Thirdly, The difference between natural and spiritual taste is an object of consideration upon the subject. A fine taste is a natural endowment, and philosophers have laid down excellent rules for improving and perfecting it, and for preventing a depravation of the public taste, which is always detrimental to the welfare of society. But the spiritual taste, or a capacity to judge rightly of spiritual things, is a supernatural and gracious endowment; and the rules for improving and perfecting it, and for preventing the depravation and corruption of it, are delivered in the Holy Scriptures, with promises of the influence and operation of the Spirit.
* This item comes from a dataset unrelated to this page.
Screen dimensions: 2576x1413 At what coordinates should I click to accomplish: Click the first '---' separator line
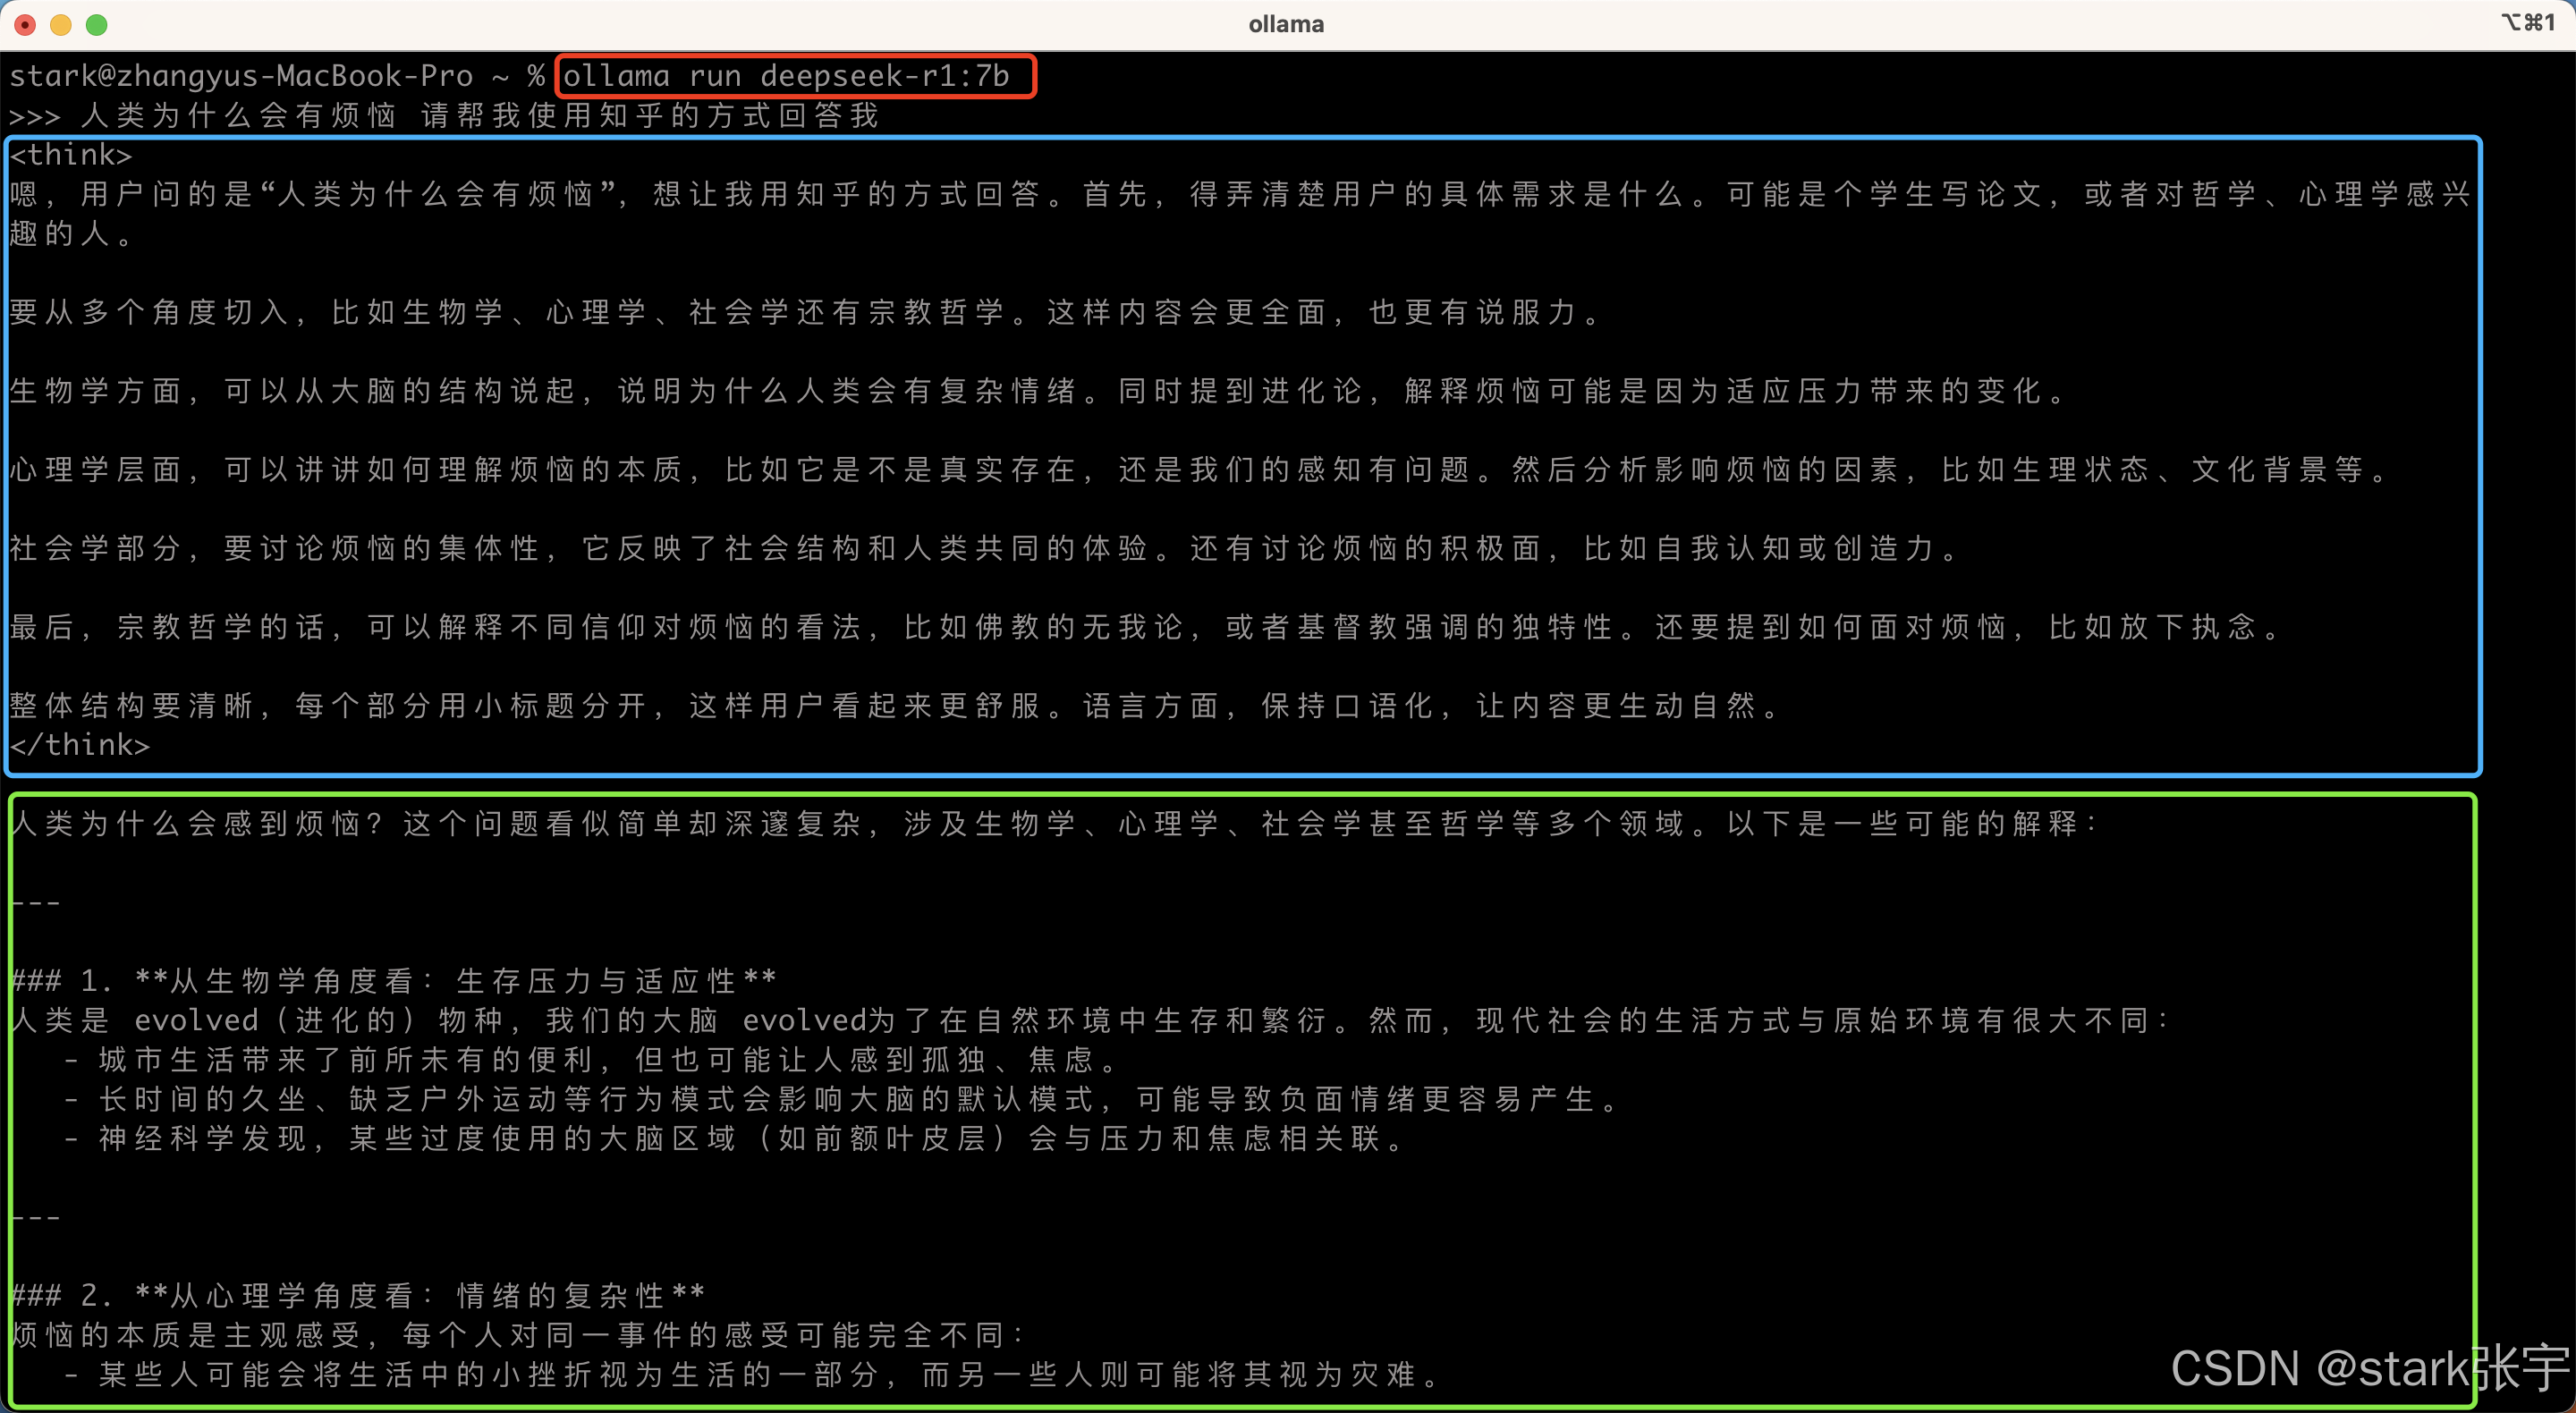click(x=36, y=903)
Of this taste Paul is an eminent example, and his glorying in the cross of Christ is an illustrious proof. Behold the man rising above himself, forgetting the privileges of his birth as an Hebrew, the greatness of his learning as a scholar, the strictness of his life as a Pharisee, the eminency of his gifts as an apostle, the extent of his usefulness as a minister, the variety and severity of his sufferings as a martyr, forgetting all, renouncing all, and glorying in the cross, and in nothing save the cross of our Lord Jesus Christ. In the cross, the essence of glory, the excellency of greatness, the perfection of beauty, and the sublimity of wisdom and love, shine forth; and glorying in it is a proof of a taste exquisitely spiritual, and refined in a super-eminent degree. How the apostle obtained this fine taste, we are informed by himself. "The "things of God knoweth no man, but the Spirit of God. "Now we have received not the spirit of the world, but the "Spirit which is of God, that we might know the things.